Pasaje del documento —
Incluso las fuerzas que se presentan como “alternativas” —partidos emergentes o proyectos de izquierda institucional distintas de las principales ya señaladas— carecen de un proyecto político autónomo. Su función es canalizar el descontento y reforzar la legitimidad del orden que dicen cuestionar.
IV. Dictadura patronal o poder obrero: el dilema histórico
Lo que emerge de este cuadro no es una democracia que deba reformarse, sino una dictadura de clase. La política burguesa ya no busca integrar a las masas, sino neutralizarlas mediante la represión, la cooptación y la fabricación de consensos artificiales. El sistema electoral es un ritual que disfraza la dictadura, renovando periódicamente el personal político sin alterar el contenido del poder.
La decadencia de la democracia liberal es la manifestación política de la crisis terminal del capitalismo. No habrá salida mediante reformas, pactos o acumulación electoral. Solo un levantamiento insurreccional de la clase trabajadora, orientado al derrocamiento revolucionario del Estado burgués y a la construcción de un poder obrero, podrá abrir un horizonte verdaderamente democrático. No hay democracia posible sin revolución.

Tarea a realizar —
Transcribe del pasaje sobre la crisis de la democracia liberal el fragmento comprendido entre "Incluso las fuerzas" y "que dicen cuestionar.", ambos inclusive.

Material proporcionado —
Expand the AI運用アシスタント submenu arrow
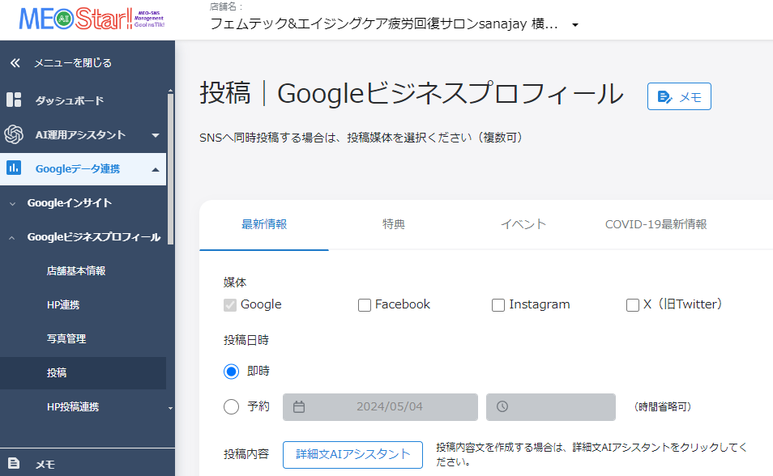 coord(155,135)
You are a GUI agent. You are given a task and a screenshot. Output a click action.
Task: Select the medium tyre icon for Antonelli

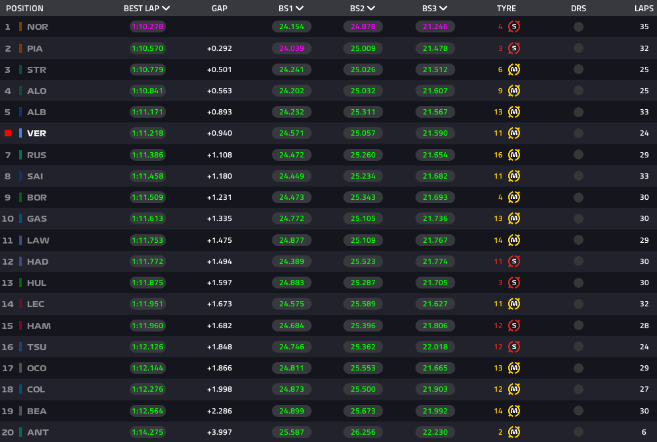click(x=514, y=432)
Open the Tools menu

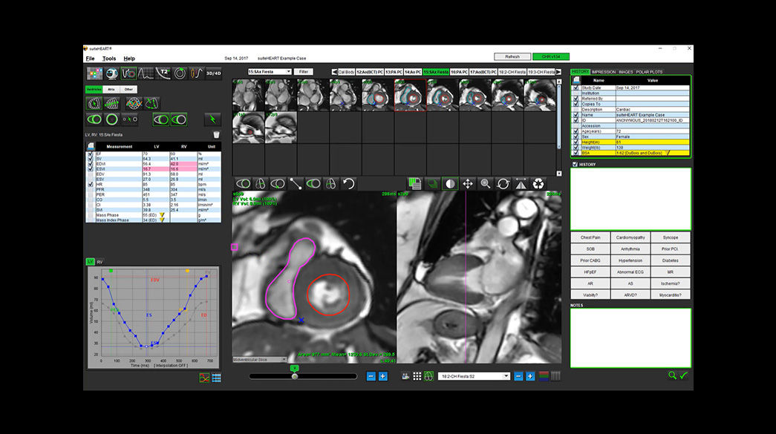[x=108, y=58]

Respuesta al ejercicio —
Incluso las fuerzas que se presentan como “alternativas” —partidos emergentes o proyectos de izquierda institucional distintas de las principales ya señaladas— carecen de un proyecto político autónomo. Su función es canalizar el descontento y reforzar la legitimidad del orden que dicen cuestionar.